Los encontré en una librería. Conservaban la etiqueta con su precio original, que me pareció caro... ¡35 pesetas! Mi paga de un domingo no habría bastado para comprarme uno de esos cuentos.
Lo más bonito de ellos es su tamaño, apenas 12 centímetros de altura y ternura para dar un par de bofetadas a las monsterhigh esas.
No creo que esos, nuestros tiempos, fueran mejores ni peores que los de mis hijos. Estuve observándoles estas Navidades.
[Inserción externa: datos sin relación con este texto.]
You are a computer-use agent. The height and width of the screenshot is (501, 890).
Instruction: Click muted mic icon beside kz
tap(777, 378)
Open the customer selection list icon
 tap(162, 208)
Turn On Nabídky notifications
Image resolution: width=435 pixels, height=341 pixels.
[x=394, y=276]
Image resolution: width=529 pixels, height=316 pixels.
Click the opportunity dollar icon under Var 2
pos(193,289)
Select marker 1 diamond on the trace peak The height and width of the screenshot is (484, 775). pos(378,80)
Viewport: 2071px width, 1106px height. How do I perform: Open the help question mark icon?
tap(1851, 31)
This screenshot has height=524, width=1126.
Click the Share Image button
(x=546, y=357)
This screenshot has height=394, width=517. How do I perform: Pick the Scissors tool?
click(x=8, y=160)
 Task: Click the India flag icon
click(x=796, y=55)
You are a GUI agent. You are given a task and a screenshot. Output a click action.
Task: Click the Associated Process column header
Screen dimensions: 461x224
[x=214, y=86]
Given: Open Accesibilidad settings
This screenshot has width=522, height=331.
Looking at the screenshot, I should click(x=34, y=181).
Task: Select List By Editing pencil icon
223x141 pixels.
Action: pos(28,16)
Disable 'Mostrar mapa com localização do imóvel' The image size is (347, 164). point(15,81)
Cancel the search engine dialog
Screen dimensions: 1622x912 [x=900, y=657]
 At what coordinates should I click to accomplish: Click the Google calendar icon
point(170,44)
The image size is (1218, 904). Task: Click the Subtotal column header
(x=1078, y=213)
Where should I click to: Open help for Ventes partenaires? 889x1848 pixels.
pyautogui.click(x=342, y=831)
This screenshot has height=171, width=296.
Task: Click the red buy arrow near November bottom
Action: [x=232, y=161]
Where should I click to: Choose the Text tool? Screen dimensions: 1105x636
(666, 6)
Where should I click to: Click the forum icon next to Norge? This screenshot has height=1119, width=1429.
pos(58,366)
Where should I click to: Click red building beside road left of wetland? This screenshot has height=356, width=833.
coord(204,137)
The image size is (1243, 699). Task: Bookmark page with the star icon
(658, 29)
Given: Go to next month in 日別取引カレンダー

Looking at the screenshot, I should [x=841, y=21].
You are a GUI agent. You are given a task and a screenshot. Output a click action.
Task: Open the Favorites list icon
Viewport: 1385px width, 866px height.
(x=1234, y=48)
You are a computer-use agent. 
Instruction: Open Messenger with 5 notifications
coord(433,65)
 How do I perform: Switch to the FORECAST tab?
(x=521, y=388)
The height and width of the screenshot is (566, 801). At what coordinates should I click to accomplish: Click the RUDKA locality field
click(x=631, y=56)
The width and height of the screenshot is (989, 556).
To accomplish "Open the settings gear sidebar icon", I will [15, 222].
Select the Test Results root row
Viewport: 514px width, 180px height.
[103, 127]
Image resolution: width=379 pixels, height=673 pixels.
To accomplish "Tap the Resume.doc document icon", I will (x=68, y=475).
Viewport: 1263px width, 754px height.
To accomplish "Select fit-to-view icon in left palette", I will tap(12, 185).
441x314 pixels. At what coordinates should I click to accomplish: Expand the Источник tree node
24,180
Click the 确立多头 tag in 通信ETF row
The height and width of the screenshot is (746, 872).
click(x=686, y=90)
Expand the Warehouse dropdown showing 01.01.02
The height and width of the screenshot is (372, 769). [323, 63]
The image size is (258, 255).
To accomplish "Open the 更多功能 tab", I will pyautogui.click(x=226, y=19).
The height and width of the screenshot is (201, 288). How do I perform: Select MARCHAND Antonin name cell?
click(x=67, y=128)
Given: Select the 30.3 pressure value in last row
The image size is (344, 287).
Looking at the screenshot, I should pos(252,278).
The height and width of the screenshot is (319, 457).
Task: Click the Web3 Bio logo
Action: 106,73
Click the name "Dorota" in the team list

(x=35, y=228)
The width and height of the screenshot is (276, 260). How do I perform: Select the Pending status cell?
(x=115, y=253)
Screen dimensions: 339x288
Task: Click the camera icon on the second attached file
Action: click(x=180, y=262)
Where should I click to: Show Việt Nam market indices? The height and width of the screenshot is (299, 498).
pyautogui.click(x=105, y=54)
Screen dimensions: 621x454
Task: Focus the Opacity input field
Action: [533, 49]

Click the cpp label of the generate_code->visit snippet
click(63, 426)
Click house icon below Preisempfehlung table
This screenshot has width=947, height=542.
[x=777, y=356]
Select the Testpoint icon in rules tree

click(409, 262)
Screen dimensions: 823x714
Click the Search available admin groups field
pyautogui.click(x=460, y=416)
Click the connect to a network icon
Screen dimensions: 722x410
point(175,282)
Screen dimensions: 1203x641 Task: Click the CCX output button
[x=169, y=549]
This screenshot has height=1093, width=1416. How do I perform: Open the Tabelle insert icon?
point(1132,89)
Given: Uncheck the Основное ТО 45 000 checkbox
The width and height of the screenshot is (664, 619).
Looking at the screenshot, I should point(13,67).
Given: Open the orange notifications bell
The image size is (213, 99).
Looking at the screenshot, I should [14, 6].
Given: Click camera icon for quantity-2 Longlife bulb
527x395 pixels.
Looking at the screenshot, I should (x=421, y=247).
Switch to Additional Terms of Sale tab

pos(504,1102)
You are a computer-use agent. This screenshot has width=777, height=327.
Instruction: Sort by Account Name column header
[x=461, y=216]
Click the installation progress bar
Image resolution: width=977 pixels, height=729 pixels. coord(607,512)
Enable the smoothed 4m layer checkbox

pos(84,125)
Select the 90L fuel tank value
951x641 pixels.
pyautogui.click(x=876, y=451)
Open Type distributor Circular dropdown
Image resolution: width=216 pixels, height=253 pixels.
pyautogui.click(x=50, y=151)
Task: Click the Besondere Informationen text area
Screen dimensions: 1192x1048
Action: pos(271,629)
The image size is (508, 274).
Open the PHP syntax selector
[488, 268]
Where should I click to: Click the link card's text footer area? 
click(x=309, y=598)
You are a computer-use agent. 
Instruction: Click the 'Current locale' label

Mis crías y las de mis alrededores, correteando bajo las mesas, como antes, empezando a guardar secretos, como nosotros, escuchando tras los butacones de orejas, como hacíamos entonces. Estrenando juguetes nuevos y decepciones sospechadas.
Tanto se parecen las infancias entre generaciones que da un poquito de miedo, porque uno ya sabe cómo es de difícil lo que viene después, cuánta inseguridad promete la adolescencia, cuánto duele el primer amor, cuánto cuesta hacerse mayor y el valor de una despedida. Sí, lo sabes, como sabes cuánto dolerá tener una criatura desgarrando tu pecho, y nunca se lo acabas de contar a la que va a ser madre primeriza dentro de nada. Para qué, probablemente no te creería.
Guardaré para mi colección los cinco cuentos de mi niñez, quién sabe si ellos algún día los encuentren en un cajón y quieran asomarse al balcón de la infancia de su mamá. Si no es así, lo haré yo, únicamente para recordarme de vez en cuando que yo también fui pequeña y aprender de nuevo a ver el mundo desde el barullo de piernas de los que eran adultos entonces, en una larga sobremesa.